Nothing but the lines from the one holding "The width and" to the final line of the listing below, both included, should be repeated, and each must match exactly. Omit pictures.

##############################

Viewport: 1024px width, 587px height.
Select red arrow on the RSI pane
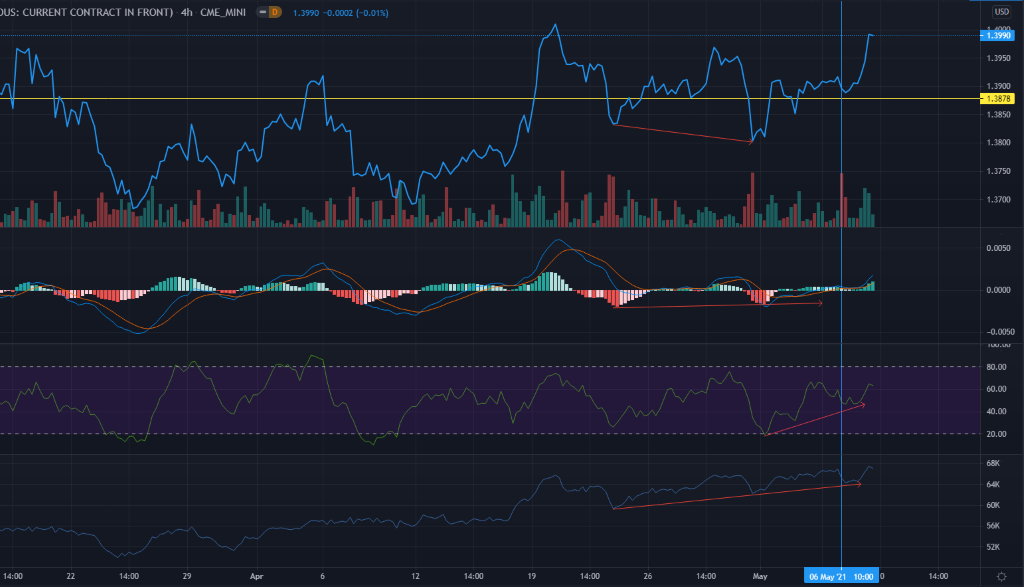(x=815, y=418)
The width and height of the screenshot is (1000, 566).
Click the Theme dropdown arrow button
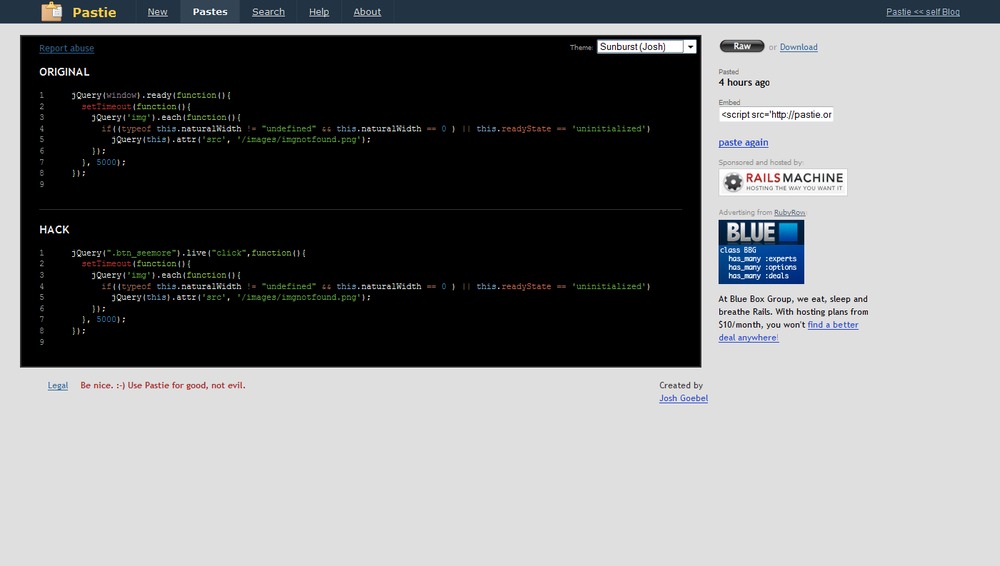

##############################

#### ANSWER FOR THIS EXERCISE:
The width and height of the screenshot is (1000, 566).
Click the Theme dropdown arrow button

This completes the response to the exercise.